But this book provides a solid foundation on which historians and other scholars may begin to fill in those gaps with more than just speculation. Most helpful in that effort is a chart at the end of the book that collects all of the appearances of each unique character throughout the volume. Each character is assigned a number, and the chart provides the definition or explanation, if any, that the Joseph or his associated provided for the character. The transcription of each document identifies each of the characters with the number it is assigned in the chart, making it easy to track a particular character's appearance through the documents, from the alphabet to the early transcripts of the Book of Abraham. I look forward to reading what scholars are able to find with this book as a resource.
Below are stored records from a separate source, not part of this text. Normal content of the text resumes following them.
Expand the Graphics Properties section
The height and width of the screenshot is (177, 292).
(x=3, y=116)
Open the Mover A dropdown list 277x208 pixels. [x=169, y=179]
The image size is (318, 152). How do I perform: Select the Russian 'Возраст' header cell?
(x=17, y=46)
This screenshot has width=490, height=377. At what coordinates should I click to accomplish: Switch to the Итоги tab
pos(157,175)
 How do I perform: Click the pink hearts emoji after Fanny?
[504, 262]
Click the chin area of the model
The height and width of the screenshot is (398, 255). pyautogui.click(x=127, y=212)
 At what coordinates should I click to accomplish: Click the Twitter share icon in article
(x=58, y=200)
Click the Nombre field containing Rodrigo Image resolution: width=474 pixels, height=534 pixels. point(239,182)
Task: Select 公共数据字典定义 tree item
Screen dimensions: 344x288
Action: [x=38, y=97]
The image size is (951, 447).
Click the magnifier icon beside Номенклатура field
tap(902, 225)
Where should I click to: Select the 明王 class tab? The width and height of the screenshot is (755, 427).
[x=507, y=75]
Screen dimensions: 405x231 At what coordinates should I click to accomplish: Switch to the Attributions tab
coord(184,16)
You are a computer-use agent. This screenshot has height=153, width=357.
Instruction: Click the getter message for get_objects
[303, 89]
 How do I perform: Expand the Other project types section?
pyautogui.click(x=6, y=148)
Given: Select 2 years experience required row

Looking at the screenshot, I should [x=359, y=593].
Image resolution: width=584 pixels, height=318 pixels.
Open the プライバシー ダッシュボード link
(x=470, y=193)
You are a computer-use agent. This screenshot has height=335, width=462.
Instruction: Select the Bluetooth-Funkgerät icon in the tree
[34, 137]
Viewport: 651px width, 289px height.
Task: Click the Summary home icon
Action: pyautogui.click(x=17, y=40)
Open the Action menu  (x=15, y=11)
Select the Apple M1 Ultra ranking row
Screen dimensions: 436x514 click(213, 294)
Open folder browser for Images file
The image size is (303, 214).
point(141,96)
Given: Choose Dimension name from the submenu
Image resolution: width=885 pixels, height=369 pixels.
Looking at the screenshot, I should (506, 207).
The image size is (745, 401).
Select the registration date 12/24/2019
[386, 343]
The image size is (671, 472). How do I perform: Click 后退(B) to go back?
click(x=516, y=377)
The pictures in the book are very high quality, and the annotations are top-notch, as with all of the prior volumes of the Joseph Smith Papers. My only complaint is that the editors apparently were not able to find a way to keep the footnotes on the same page as the text the footnotes are annotating. I had to use two bookmarks to keep track of where I was in the text of the document and to review footnotes describing variant readings or alternate wording in similar texts. In a volume of this size, flipping back and forth between the pages could get a little cumbersome. Other than this minor complaint, I found the book to be yet another outstanding entry in this ongoing series.


By , Submitted on 2018-10-28

The Book of Abraham and the history of the documents, the Egyptian papyri, is one of the most critical and important books translated by Joseph Smith. I have personally viewed some of the documents at the Church History Museum and found this publication to accurately produce for the reader these sames documents. It is fascinating to see the actual documents and then to view them in this published book. The layout and content is so professional and visually appealing, this is a book you want to leave out on a table for others to peruse. There are actually three sets of documents contained including the extant fragments of the papyri purchased by Joseph Smith; the "egyptian -language documents' and the manuscripts and first publication of the Book of Abraham. The history of the Book of Abraham is described and provides the reader an accurate and historical context for understanding the time of Joseph Smith and events surrounding the translation. If nothing else, this is a publication well worth having to leave out and allow others to peruse. Highly recommended.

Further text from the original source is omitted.